資料4

開発課題名「タンパク質−化合物複合体立体構造解析の自動化技術」

(平成21年度採択:要素技術プログラム【一般領域】)

チームリーダー : 楯 真一【広島大学大学院理学研究科 教授】
中核機関 : 広島大学
参画機関 :  (なし)
T.開発の概要
 従来の核磁気共鳴法(NMR)を用いたタンパク質−化合物相互作用解析では、化合物結合によりタンパク質構造変化が誘導される場合や、溶液中でのタンパク質立体構造が結晶構造と異なる場合などに正確なタンパク質−化合物複合体構造解析ができないという問題点がある。本開発では、タンパク質−化合物複合体の立体構造を高効率・高精度に決定するソフトウェアを開発する。これにより従来のNMRの限界を超える画期的構造解析装置の実現が期待できる。
U.中間評価における評価項目
(1)タンパク質複合体構造解析の自動化
 画像処理解析に良く用いられるアルゴリズムである判別分析2値化法を用いて、人間の判断に頼らずに2次元NMRスペクトル上でのシグナル判別に最適なスペクトル表示の閾値を確定する技術を確立した。また、確定した閾値以上の強度を持つ信号に対して2次元のガウス関数による信号形状に対するフィットを自動的に行うプログラム完成させた。

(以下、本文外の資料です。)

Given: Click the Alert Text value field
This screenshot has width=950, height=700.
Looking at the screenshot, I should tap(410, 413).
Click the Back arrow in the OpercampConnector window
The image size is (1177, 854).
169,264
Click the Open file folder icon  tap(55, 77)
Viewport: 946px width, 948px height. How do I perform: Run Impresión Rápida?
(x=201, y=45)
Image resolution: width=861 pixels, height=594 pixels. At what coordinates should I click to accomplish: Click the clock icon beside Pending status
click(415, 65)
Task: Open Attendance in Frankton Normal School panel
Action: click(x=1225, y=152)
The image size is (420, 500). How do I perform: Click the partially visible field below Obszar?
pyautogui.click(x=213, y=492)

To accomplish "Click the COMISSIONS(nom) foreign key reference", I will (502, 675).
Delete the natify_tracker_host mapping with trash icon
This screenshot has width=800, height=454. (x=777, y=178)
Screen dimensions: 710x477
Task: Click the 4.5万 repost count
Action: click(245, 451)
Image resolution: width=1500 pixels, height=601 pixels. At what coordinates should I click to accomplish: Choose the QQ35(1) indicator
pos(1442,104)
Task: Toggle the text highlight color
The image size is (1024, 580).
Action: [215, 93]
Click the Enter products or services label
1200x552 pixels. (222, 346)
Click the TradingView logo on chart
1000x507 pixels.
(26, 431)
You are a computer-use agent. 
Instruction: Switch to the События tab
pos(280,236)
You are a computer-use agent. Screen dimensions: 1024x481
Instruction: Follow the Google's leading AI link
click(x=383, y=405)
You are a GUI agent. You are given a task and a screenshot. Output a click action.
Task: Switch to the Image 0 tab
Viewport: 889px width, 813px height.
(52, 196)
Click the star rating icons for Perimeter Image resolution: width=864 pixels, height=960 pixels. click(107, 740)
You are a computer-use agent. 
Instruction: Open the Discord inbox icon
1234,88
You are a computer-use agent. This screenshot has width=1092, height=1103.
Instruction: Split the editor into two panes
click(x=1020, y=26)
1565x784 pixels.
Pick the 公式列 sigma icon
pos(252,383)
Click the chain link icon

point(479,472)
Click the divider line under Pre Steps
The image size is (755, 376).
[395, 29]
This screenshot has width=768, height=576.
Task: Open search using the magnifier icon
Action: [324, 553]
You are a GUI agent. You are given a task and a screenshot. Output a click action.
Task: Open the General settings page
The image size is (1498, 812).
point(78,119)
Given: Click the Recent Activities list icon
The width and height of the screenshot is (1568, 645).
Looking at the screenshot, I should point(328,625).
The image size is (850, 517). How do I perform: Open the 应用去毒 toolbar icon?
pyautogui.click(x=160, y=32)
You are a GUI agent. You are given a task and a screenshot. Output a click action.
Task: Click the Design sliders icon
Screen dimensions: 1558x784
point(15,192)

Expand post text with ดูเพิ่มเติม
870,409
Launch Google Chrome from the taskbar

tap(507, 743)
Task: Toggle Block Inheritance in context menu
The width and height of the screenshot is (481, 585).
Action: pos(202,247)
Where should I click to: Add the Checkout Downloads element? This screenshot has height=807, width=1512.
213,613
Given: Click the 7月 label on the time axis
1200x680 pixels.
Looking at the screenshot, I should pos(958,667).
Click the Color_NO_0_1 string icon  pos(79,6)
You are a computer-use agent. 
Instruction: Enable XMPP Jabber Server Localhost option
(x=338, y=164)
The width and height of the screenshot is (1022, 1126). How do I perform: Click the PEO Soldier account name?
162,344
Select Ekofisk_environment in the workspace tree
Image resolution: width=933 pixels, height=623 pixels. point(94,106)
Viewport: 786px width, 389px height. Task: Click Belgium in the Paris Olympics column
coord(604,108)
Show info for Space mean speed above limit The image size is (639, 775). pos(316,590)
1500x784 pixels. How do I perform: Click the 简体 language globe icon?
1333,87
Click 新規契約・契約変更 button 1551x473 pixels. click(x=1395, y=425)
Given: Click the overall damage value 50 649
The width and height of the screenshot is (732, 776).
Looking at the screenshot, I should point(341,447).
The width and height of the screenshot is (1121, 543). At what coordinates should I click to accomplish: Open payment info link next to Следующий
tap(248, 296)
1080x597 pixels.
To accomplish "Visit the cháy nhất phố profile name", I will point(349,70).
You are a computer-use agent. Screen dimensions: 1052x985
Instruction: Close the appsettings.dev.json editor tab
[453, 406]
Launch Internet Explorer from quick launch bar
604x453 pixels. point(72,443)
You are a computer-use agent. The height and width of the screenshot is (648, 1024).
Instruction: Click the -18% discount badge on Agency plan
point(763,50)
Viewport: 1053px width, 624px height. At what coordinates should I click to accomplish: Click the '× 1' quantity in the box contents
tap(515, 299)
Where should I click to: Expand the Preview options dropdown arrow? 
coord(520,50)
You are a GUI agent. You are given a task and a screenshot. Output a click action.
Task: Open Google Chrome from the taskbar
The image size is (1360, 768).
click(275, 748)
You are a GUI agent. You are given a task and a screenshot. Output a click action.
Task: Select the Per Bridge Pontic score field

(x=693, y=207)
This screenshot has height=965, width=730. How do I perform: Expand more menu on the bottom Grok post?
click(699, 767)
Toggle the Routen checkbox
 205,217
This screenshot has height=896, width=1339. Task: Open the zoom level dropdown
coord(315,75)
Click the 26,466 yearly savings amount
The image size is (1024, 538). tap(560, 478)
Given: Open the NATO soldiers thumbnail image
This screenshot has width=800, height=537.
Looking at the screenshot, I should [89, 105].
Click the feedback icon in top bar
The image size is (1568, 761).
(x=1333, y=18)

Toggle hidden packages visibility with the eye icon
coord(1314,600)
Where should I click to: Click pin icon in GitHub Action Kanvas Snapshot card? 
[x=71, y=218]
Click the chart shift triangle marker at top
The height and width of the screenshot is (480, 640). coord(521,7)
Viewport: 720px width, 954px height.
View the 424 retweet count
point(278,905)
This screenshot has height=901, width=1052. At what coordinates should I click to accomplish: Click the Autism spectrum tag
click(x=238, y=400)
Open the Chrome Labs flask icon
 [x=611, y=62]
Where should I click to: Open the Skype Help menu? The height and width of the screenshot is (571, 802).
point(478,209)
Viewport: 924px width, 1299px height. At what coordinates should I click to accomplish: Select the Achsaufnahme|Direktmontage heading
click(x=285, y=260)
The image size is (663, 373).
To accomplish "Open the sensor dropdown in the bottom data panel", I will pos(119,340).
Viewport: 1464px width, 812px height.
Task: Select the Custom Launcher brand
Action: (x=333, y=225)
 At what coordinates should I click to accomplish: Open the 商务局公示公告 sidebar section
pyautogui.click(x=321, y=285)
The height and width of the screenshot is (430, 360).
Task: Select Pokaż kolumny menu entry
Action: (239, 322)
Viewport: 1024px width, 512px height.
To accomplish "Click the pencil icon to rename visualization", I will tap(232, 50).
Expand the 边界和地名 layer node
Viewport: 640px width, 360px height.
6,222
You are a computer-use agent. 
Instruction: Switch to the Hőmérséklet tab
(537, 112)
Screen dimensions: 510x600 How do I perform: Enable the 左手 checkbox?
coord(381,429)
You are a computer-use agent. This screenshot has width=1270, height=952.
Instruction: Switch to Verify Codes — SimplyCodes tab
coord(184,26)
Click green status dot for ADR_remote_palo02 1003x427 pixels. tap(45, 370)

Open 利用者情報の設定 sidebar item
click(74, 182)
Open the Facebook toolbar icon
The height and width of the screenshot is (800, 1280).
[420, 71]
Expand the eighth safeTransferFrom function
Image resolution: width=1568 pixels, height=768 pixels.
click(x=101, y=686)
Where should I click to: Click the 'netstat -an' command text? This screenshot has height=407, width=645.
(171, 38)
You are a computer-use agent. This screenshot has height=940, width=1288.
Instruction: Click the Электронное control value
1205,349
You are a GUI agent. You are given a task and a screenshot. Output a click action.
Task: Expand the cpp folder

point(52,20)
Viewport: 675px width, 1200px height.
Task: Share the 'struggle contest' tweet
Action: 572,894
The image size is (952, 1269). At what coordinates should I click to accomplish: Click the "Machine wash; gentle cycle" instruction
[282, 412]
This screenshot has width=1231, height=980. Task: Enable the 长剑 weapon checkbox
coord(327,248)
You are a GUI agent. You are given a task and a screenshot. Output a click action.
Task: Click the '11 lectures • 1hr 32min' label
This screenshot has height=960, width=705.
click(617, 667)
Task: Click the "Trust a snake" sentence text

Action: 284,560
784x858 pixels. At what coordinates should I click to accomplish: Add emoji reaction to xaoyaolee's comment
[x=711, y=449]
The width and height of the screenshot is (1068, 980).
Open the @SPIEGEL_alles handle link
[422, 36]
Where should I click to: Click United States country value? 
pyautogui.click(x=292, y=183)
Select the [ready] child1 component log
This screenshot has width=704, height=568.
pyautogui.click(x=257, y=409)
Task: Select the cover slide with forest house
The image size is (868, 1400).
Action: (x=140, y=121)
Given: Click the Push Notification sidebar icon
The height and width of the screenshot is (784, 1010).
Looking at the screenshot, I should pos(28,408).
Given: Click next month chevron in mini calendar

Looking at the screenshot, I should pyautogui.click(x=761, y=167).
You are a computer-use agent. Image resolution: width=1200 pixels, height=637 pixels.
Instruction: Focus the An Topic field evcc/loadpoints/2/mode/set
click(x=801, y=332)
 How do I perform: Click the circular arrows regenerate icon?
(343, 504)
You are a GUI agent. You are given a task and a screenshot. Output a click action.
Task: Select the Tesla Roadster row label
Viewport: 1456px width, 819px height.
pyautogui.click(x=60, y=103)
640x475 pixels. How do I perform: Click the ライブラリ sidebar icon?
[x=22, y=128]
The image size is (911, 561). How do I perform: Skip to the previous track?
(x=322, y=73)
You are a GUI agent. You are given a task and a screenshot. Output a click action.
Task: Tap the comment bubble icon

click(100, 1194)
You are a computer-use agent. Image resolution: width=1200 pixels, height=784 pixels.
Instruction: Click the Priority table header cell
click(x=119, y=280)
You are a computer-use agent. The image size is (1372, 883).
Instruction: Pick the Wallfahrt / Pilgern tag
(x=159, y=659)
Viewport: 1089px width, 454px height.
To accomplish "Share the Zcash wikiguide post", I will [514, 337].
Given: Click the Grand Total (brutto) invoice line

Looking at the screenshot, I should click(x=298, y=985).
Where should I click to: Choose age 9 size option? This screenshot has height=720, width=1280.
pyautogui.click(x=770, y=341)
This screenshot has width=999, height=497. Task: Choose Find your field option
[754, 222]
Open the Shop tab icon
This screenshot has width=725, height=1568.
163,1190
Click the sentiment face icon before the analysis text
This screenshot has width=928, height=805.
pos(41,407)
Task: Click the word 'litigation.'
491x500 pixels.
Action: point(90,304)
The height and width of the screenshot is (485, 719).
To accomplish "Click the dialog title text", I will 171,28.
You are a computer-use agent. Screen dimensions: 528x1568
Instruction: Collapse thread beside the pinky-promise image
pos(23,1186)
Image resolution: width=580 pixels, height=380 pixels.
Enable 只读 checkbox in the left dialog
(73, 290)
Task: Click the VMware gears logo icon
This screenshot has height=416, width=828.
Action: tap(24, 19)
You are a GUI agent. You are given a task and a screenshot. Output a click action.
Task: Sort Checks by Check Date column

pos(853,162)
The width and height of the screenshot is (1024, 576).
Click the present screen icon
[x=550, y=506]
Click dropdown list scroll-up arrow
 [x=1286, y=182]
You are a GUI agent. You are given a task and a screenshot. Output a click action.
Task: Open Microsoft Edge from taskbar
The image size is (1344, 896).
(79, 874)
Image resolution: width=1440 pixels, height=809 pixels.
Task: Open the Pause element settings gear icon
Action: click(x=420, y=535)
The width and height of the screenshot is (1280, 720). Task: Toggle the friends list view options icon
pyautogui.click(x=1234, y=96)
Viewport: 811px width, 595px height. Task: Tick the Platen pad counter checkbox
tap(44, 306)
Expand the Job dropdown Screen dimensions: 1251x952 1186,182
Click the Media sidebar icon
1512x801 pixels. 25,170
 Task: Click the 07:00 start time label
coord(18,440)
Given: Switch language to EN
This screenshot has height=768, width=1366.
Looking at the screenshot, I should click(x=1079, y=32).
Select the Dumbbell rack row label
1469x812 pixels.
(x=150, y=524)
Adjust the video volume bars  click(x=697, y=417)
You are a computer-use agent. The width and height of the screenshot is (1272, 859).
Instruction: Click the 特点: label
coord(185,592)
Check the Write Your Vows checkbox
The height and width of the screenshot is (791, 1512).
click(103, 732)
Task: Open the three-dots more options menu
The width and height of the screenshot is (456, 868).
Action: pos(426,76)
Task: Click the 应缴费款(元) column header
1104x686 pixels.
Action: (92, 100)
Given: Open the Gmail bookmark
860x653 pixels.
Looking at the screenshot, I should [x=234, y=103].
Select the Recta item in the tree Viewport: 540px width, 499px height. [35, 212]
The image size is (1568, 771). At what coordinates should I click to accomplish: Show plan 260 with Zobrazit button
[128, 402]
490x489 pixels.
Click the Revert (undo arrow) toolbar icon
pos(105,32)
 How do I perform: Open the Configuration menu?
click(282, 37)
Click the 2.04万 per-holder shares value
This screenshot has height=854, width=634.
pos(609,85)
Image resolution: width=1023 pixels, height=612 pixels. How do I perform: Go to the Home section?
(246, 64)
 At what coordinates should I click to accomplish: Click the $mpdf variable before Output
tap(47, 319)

シグナルの重なりが大きい部分に対しては、発生させた関数と実験値との差を観測誤差に落とし込むまで自動的にパラメーターチューニングすることで完全自動化を可能とした。更に、シグナル重なりの大きな部位に対して統計的に意味のある最低限の数のシグナルを発生させることで、重なった部位に対するNMRシグナルの自動的な分離観測を可能とした。続いて、DIORITE法から得られるペプチド面の磁場に対する配向角度情報を構造制約として計算に導入する目的で、2つの核スピン相互作用に由来するのと等価な物理量を与える仮想的テンソル量(擬化学シフト異方性テンソル量)を考案した。擬化学シフト異方性テンソル量により、分子動力学計算プログラム(X-PLOR)に対する構造制約条件として立体構造計算の実施を可能とした。
(2)異方性圧縮アクリルアミドゲル中での分子回転運動シミュレーション
 アクリルアミドゲル中で制約を受けた分子回転運動を表現するために、最も単純な2つの壁に囲まれた空間中でのタンパク質分子の運動モデル(壁モデル)を用いて、実際の観測値を再現するために最も敏感なパラメーターの抽出に成功した。4つの異なる分子配向状態で観測されたタンパク質(ユビキチン)の分子配向強度を再現するためには、壁モデルで使われる2つの壁の間の距離でおよその表現が可能であることを見出した。アクリルアミド濃度、アクリルアミド・ビスアクリルアミドの混合比に応じて変化するする制約空間の広さを予測可能とした。また、壁モデルで定義される空間のサイズには、アクリルアミド濃度、およびアクリルアミド・ビスアクリルアミド濃度に対しておよその比例関係があることがわかり、最適なゲル組成の予測が実現可能であるとの見通しを得ることができた。
(3)PPARγを対象とした実証実験
 創薬標的タンパク質となるPPARγを対象としてDIORITE解析を実現するための準備を進めた。7つの化合物との複合体のTROSY相関シグナルを観測し、BRL、GW1929、プロスタグランディンJ2、LY-171,883の4つの化合物と複合体の主鎖のシグナル帰属を完了した。また、GW1929についてはDIORITE解析のためのデータ集積・解析を完了し、溶液中では結晶構造とは異なる立体構造を持つことを示すデータを得ることに成功した。
V.評 価
 NMRによるタンパク質−化合物の相互作用解析を従来よりも簡便で、かつ分子量の制約を大きく緩和する自動化技術の確立を目指す要素技術開発である。本開発成果は創薬などにおける化合物スクリーニングを飛躍的に効率化させると期待できる。開発は順調に進捗しており、各開発項目の数値目標をほぼ達成している。独自の技術を積極的に推進しており、ユニークな成果につながると思われる。今後は、当該技術の有用性を実証化するため他の研究開発機関との連携を検討するなど、実用化を念頭においた開発を着実に推進すべきである[A]。